Apple frowns on links going other places and can take books down.

Also, I've heard some people say they have tried both and get more click through eliminating that extra click to your site and then to the retailer.


----------



## Mark E. Cooper (May 29, 2011)

Caddy said:


> I live in Minnesota. We can't do the affiliate thing, Amazon took it from us because of taxes.
> 
> Apple frowns on links going other places and can take books down.
> 
> Also, I've heard some people say they have tried both and get more click through eliminating that extra click to your site and then to the retailer.


Apple is okay with links to your own website. I use the exact same epub file for all vendors. I'm an Amazon affiliate AND and an Apple affiliate. I like to be even-handed with them


----------



## Guest (May 9, 2014)

SBJones said:


> I just thought it was odd that D2D now being able to direct ship to B&N free was something leave Smashwords over. I haven't had any issues with Smashwords and the one time I sent them a question, they got back to me on the same day.
> 
> Smashwords could do better in the reporting department, but that's not worth uprooting 17 books for and starting a fourth distribution account to keep track of.


The situation is that many people have their books on D2D instead of Smashwords, and are only leaving their free books on Smashwords to have their book free at B&N. So they're only using Smashwords for one retailer. Now that D2D can go free to B&N, people can now remove their free books from Smashwords. So it may not be a case of all of their books on Smashwords, but maybe only a couple, which they can now remove. If you're only using Smashwords for a couple of permafree books, it makes sense to move them to D2D and avoid Smashwords altogether.


----------



## Briteka (Mar 5, 2012)

SBJones said:


> I just thought it was odd that D2D now being able to direct ship to B&N free was something leave Smashwords over. I haven't had any issues with Smashwords and the one time I sent them a question, they got back to me on the same day.
> 
> Smashwords could do better in the reporting department, but that's not worth uprooting 17 books for and starting a fourth distribution account to keep track of.


It sounds like you've found something you like. 

For someone like me, though, I need quick response times. I use Play more now, but I used to use iTunes for permafree matching. I'd need a title changed to free on iTunes within 24 hours so I could get it permafree on Amazon within 24 hours so that it would become permafree around the same time as book 2 went live. This was never possible on Smashwords.


----------



## [email protected] (Mar 20, 2014)

Caddy said:


> The one concern I have is for those of us who provide a live link for the next book at the end of the story. For each retailer that link would be different. I have an email in to see if I can publish mine separately for B&N from Apple because the links need to be different.

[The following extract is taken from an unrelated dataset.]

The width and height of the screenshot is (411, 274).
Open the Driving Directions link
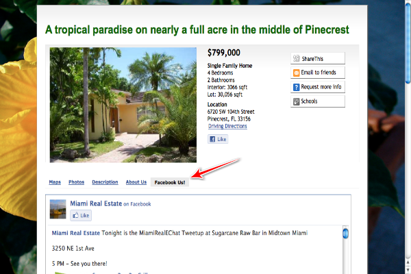[227, 126]
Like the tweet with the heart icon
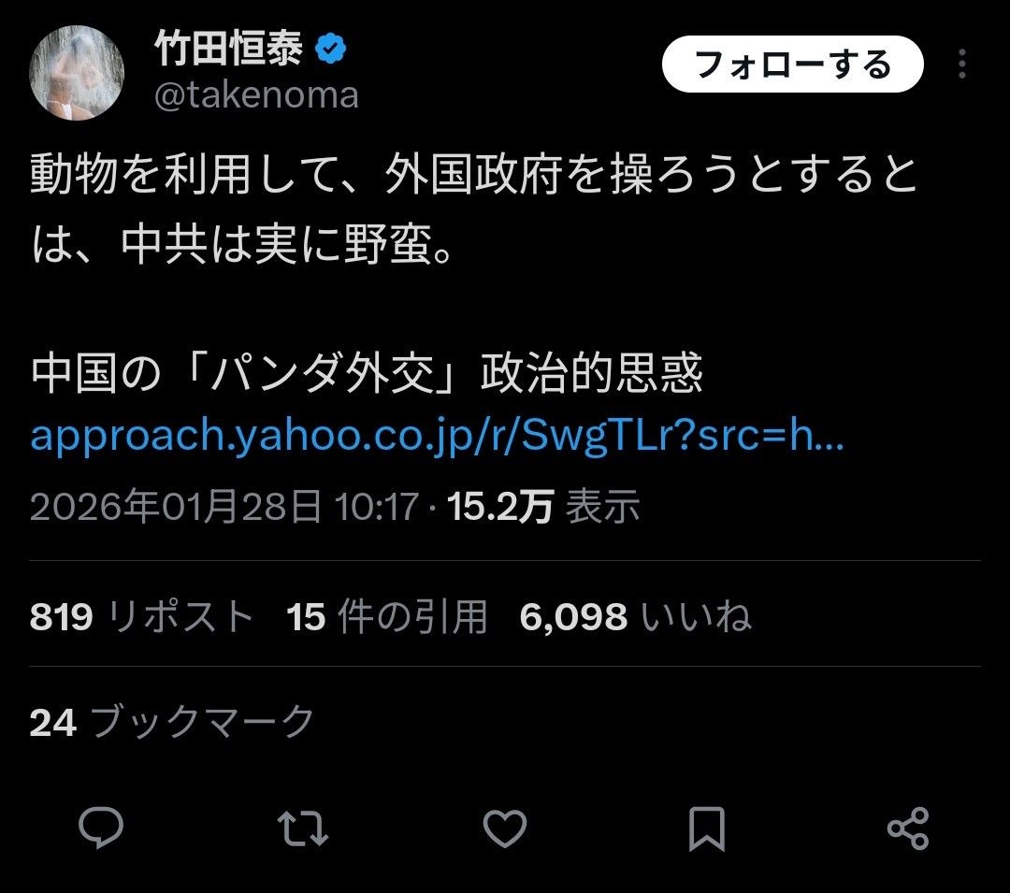The height and width of the screenshot is (893, 1010). pos(505,828)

We do allow multiple book objects for the same book to be published separately so you can have a different version for a specific retailer. This is often the case for bundles going to Apple since you can submit a 3d cover everywhere but to them.

We just recently added new functionality and if we generate your Also By Page all books listed through us by that particular author will be provided as direct links to the appropriate sales channel. For example you submit a Word document to us and we generate the Also By and the epub sent to B&N will link to your works on B&N. The epub sent to Apple will likewise have links for your books on Apple.


----------



## 68564 (Mar 17, 2013)

Dan Wood said:


> We do allow multiple book objects for the same book to be published separately so you can have a different version for a specific retailer. This is often the case for bundles going to Apple since you can submit a 3d cover everywhere but to them.
> 
> We just recently added new functionality and if we generate your Also By Page all books listed through us by that particular author will be provided as direct links to the appropriate sales channel. For example you submit a Word document to us and we generate the Also By and the epub sent to B&N will link to your works on B&N. The epub sent to Apple will likewise have links for your books on Apple.


Now THAT is a cool feature.


----------



## Briteka (Mar 5, 2012)

Dan Wood said:


> We just recently added new functionality and if we generate your Also By Page all books listed through us by that particular author will be provided as direct links to the appropriate sales channel. For example you submit a Word document to us and we generate the Also By and the epub sent to B&N will link to your works on B&N. The epub sent to Apple will likewise have links for your books on Apple.


I never noticed that before. That's pretty amazing.


----------



## scottmarlowe (Apr 22, 2010)

pwtucker said:


> Finally! Are you guys going to pull your B&N free books from Smashwords and resubmit them through D2D?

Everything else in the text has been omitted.